---- THE INPUT

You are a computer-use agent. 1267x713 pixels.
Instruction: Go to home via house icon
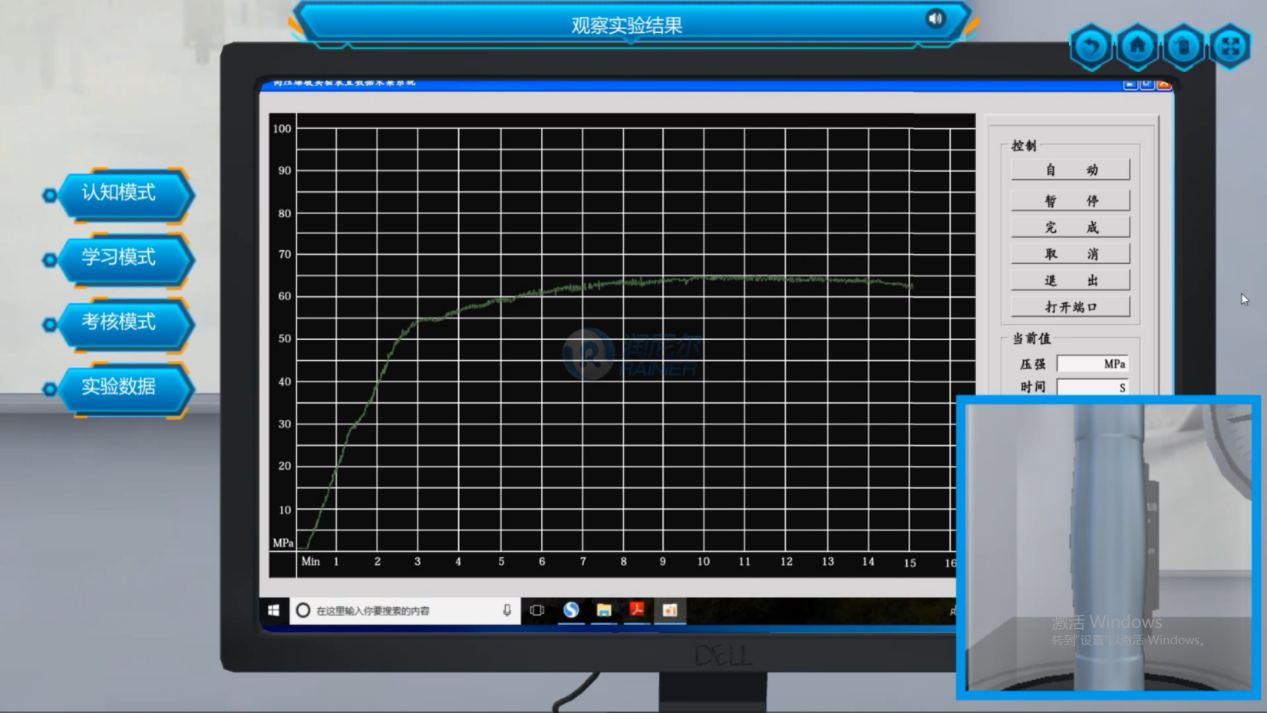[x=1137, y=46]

--------
---- THE INPUT

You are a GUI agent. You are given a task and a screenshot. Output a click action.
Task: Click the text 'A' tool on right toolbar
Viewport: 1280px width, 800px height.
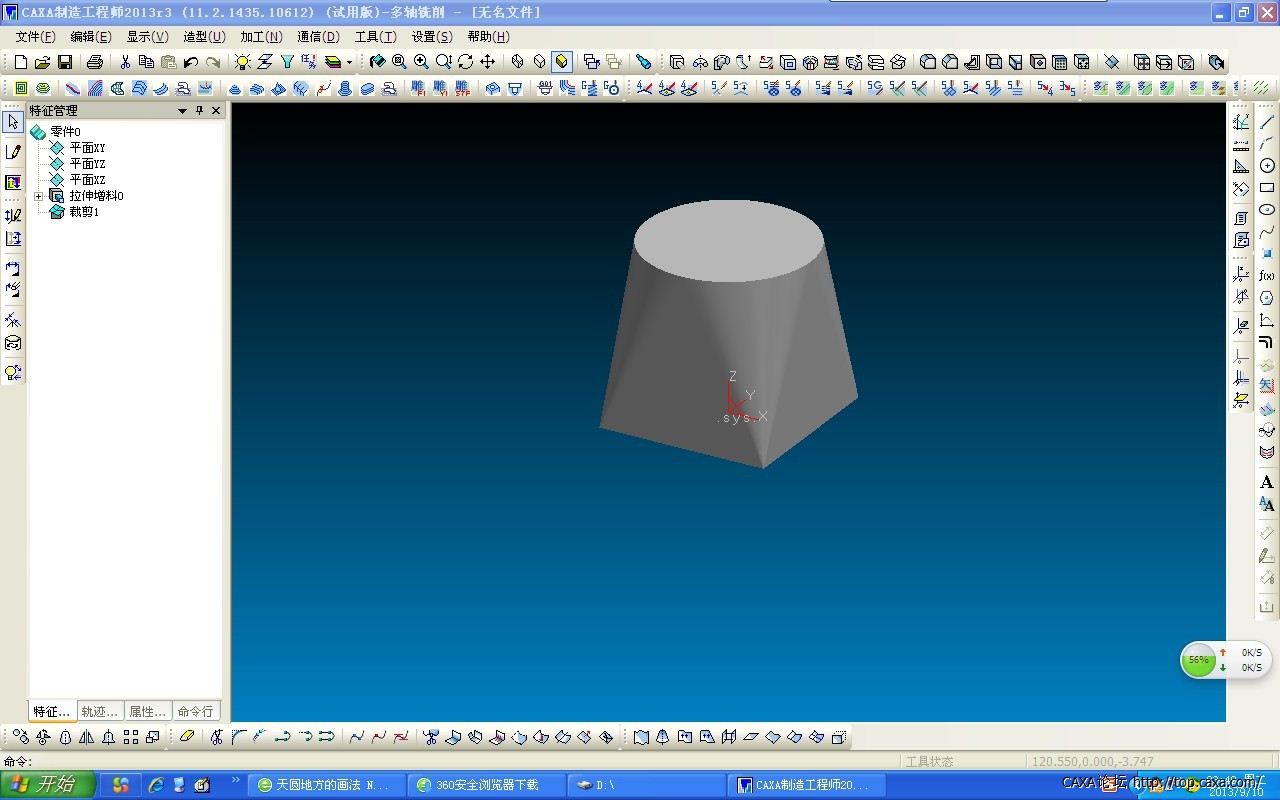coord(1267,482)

--------

From the data, list each line in which the string "agent" appears.

> TASK OUTPUT
You are a computer-use agent. 1267x713 pixels.
You are a GUI agent. You are given a task and a screenshot. Output a click action.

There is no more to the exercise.